> _PROVIDED DATA_:
= = = =
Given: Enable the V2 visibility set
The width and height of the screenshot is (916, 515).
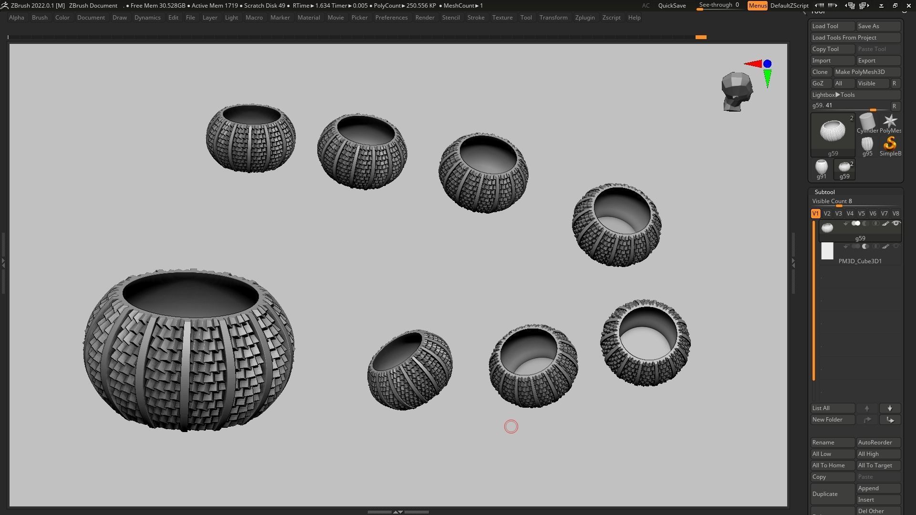Looking at the screenshot, I should click(827, 214).
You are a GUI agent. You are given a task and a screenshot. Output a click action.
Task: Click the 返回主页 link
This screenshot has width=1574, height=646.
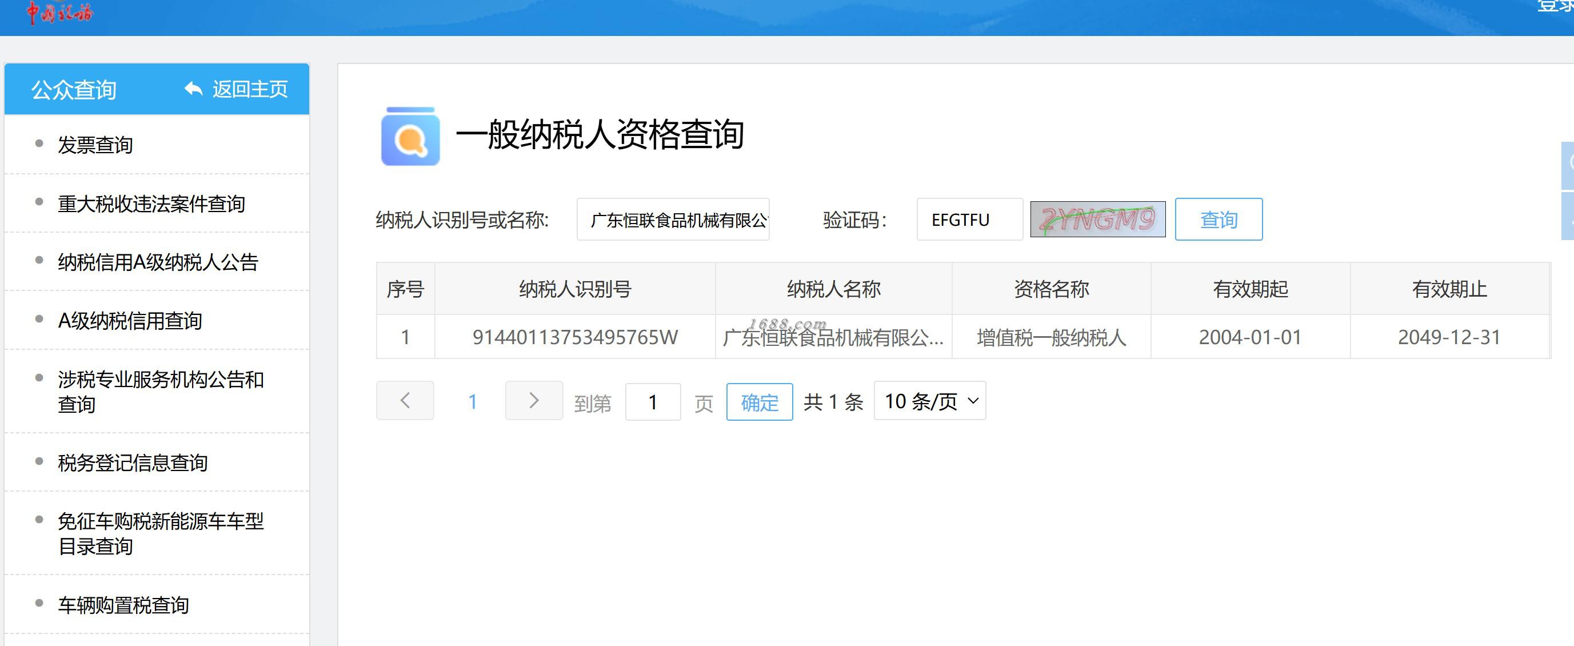(249, 89)
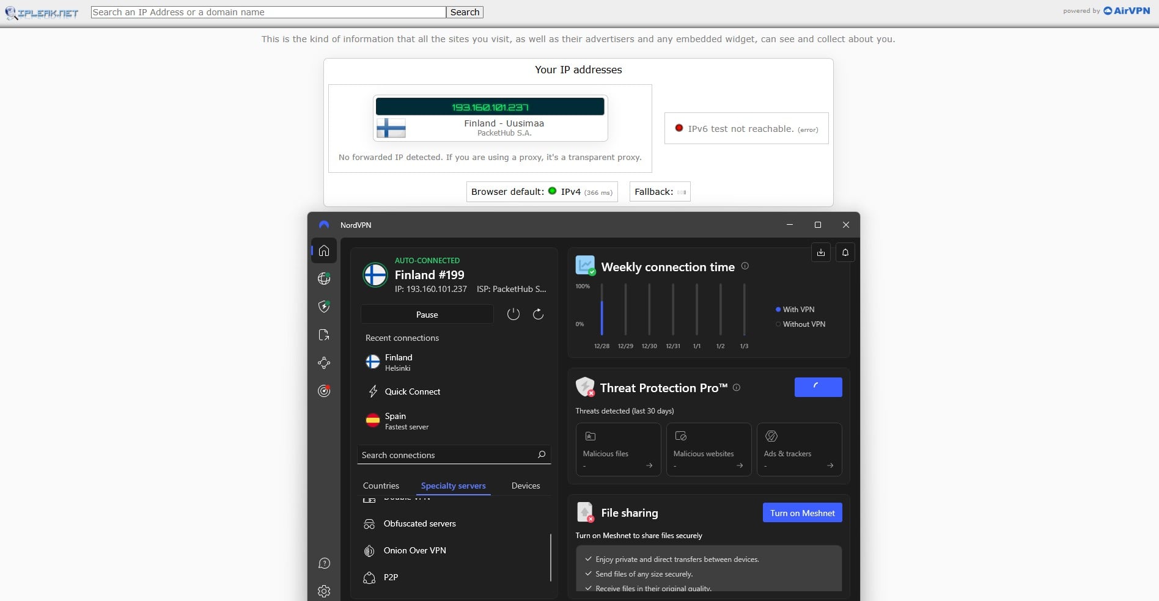
Task: Switch to the Devices tab
Action: tap(525, 486)
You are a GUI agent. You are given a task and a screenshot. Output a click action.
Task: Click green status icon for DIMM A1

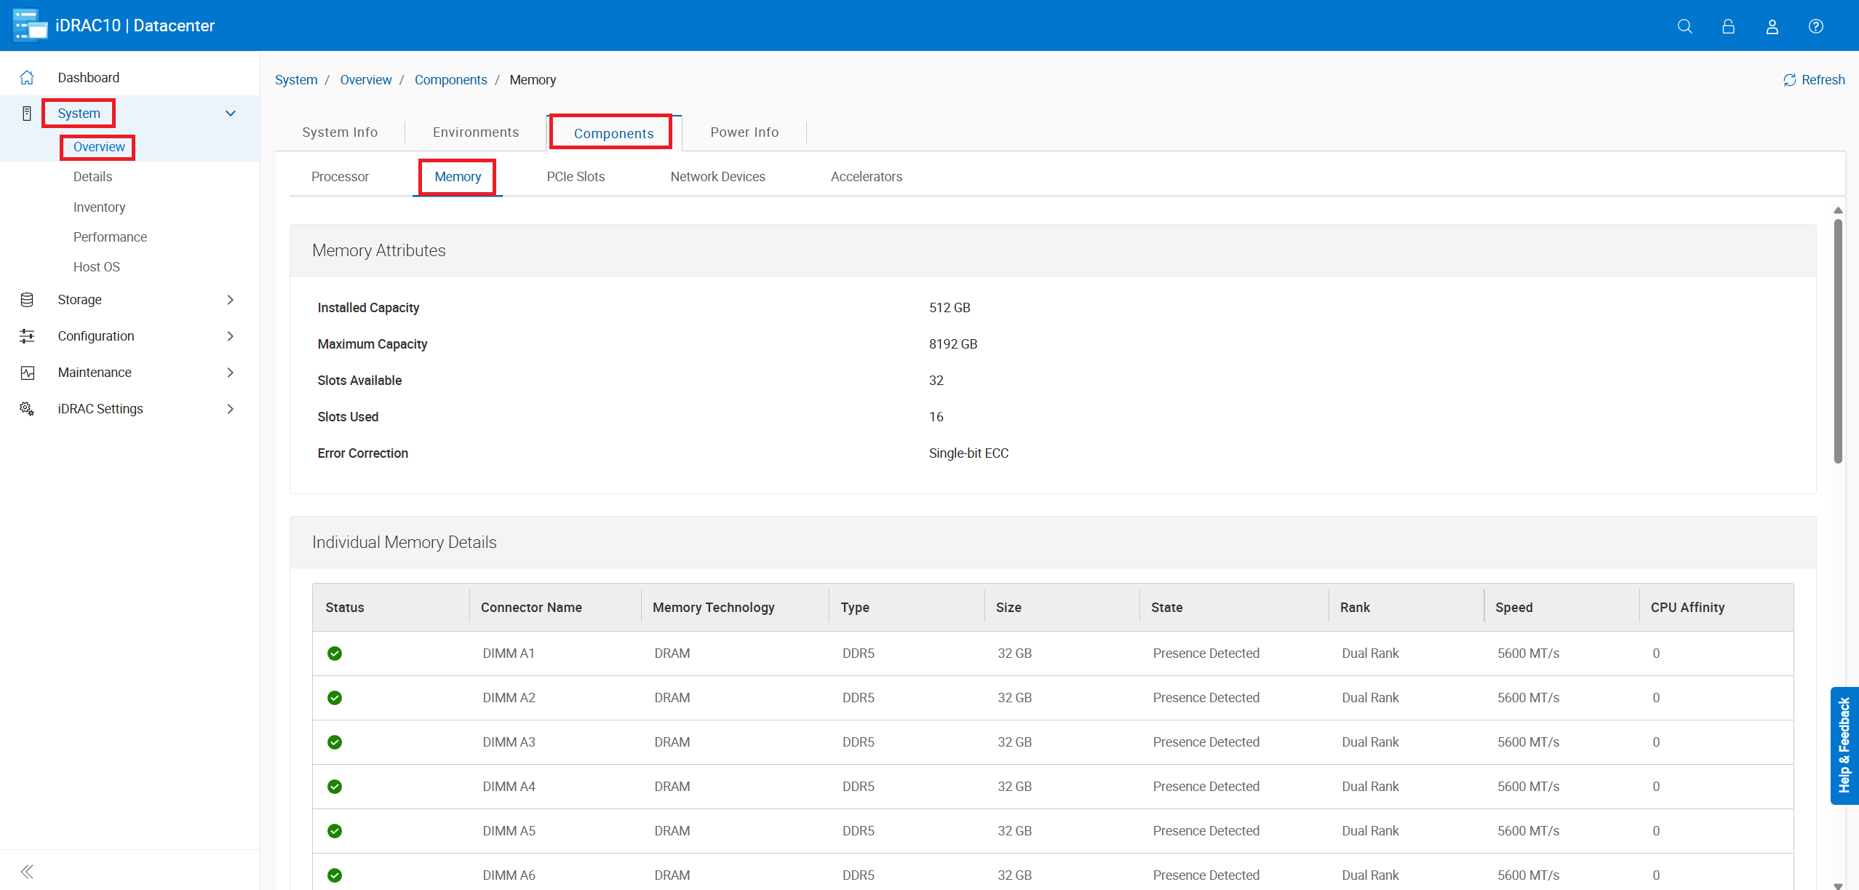(x=335, y=653)
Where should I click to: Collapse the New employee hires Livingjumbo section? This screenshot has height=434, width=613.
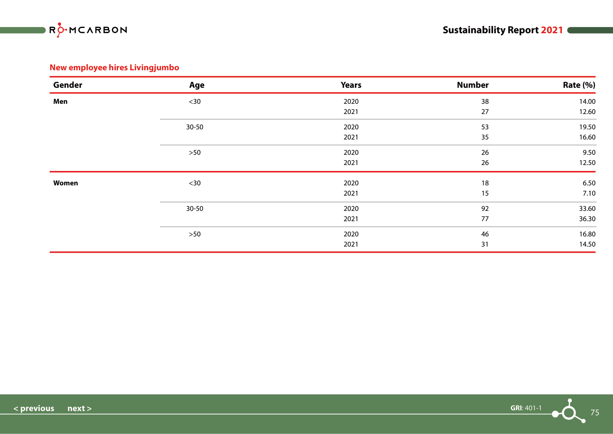point(115,67)
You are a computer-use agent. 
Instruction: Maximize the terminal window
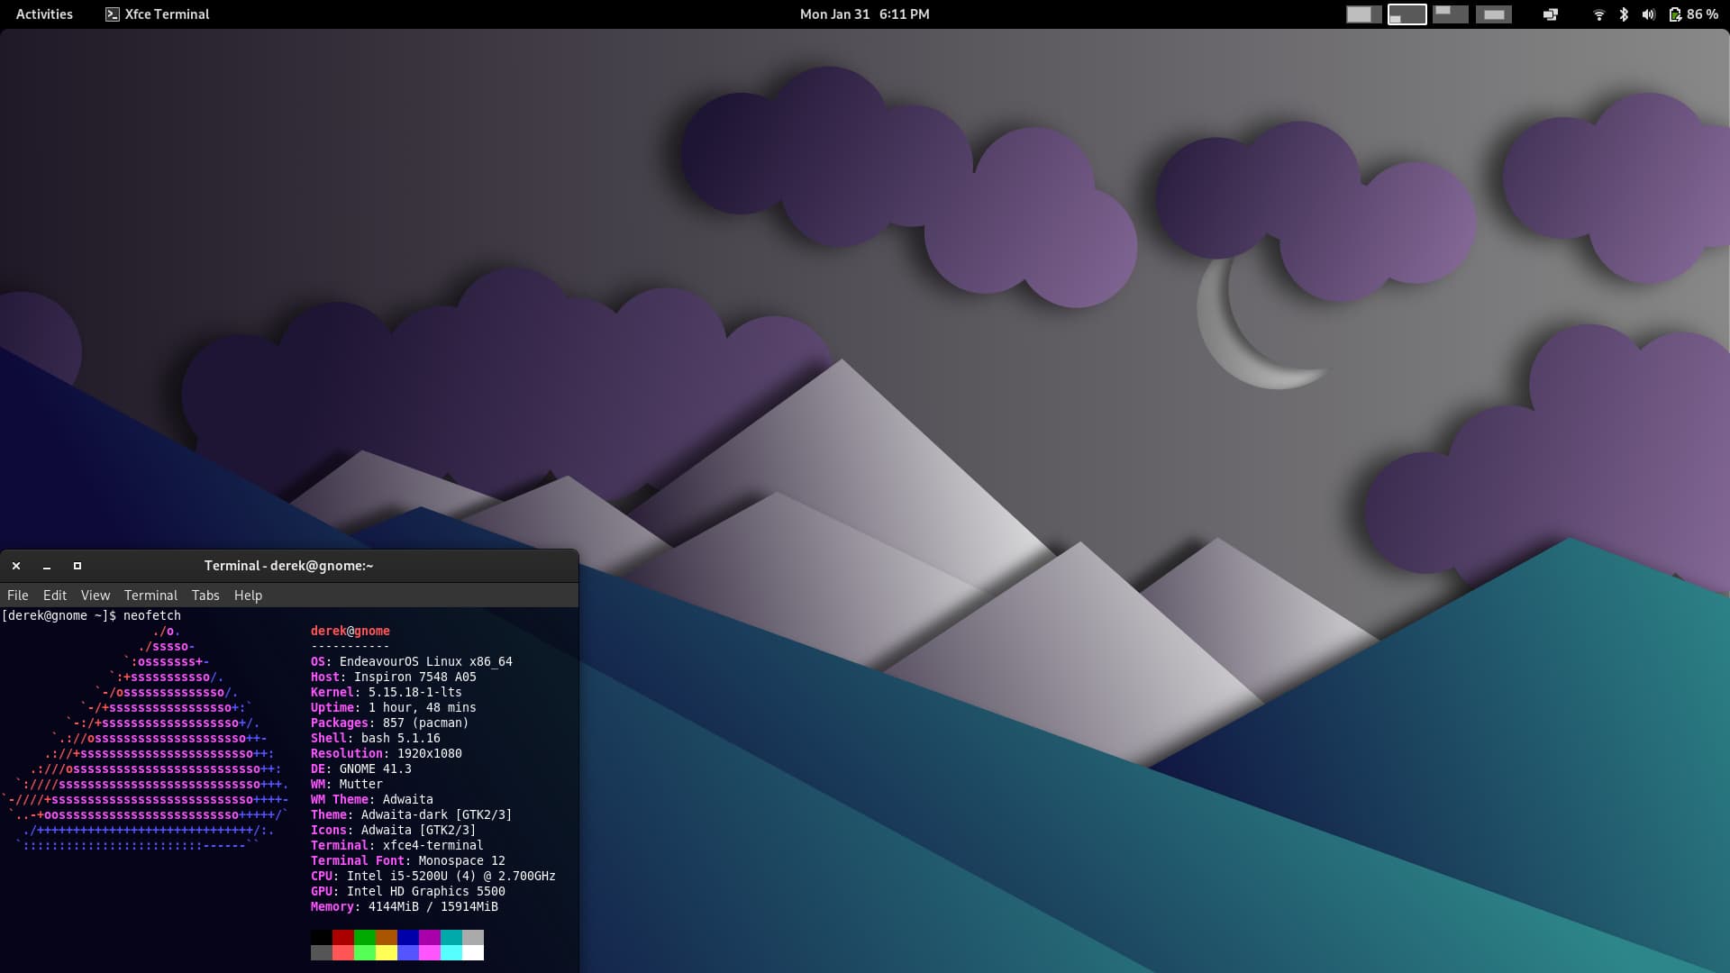click(x=77, y=566)
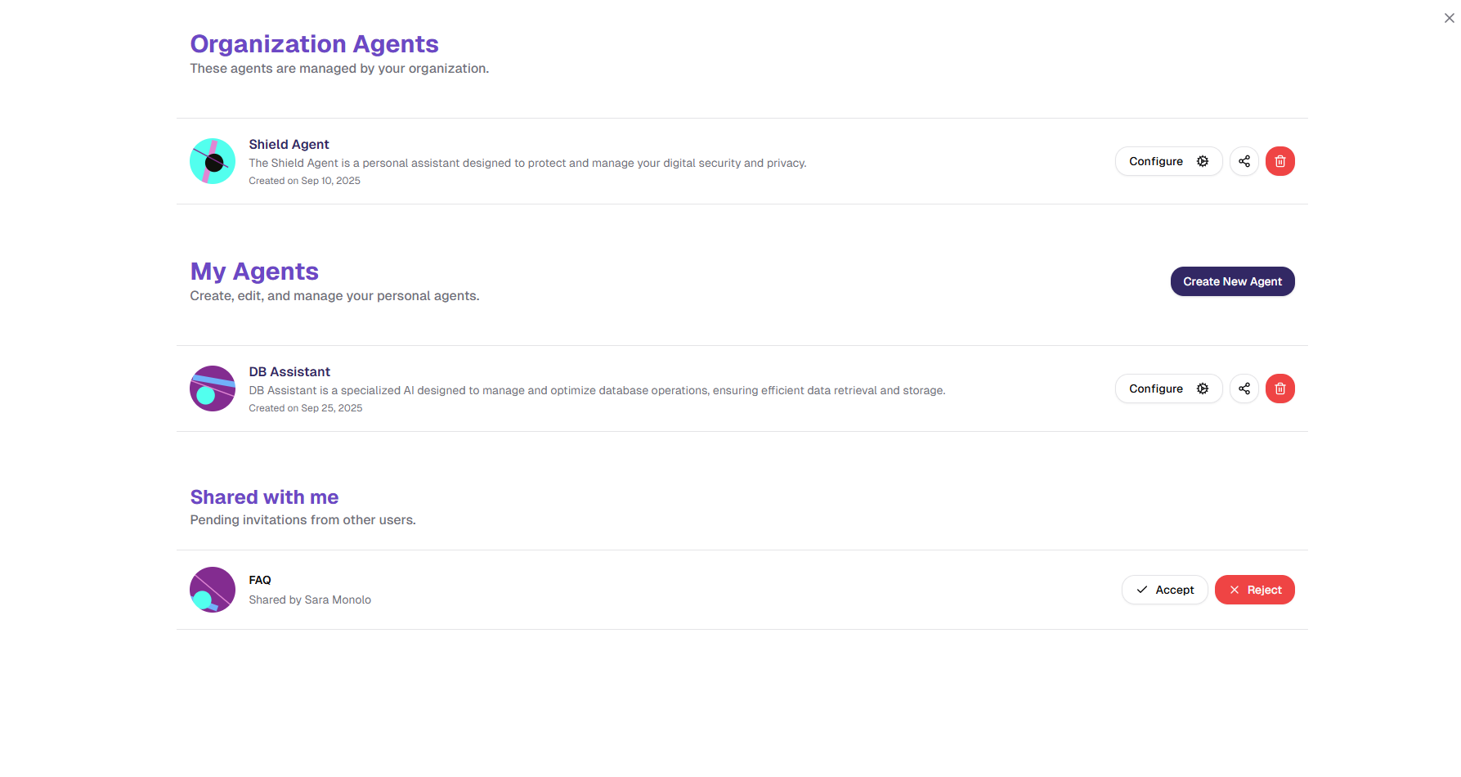Click the Shared with me heading
Image resolution: width=1461 pixels, height=777 pixels.
(264, 496)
= = = =
> _EXERCISE OBJECTIVE_: All of the data gets printed again exactly; the pictures do not.

> _RESULT OF THE TASK_:
Given: Enable the V2 visibility set
The width and height of the screenshot is (916, 515).
Looking at the screenshot, I should click(827, 214).
You are a GUI agent. You are given a task and a screenshot. Output a click action.
Task: Click the 返回主页 link
This screenshot has width=1574, height=646.
(249, 89)
Task: Switch to the Devices tab
Action: tap(525, 486)
You are a GUI agent. You are given a task and a screenshot. Output a click action.
Task: Click green status icon for DIMM A1

(x=335, y=653)
Where should I click to: Collapse the New employee hires Livingjumbo section? This screenshot has height=434, width=613.
point(115,67)
You are a computer-use agent. 
Instruction: Maximize the terminal window
click(x=77, y=566)
Click the Shared with me heading
Image resolution: width=1461 pixels, height=777 pixels.
(264, 496)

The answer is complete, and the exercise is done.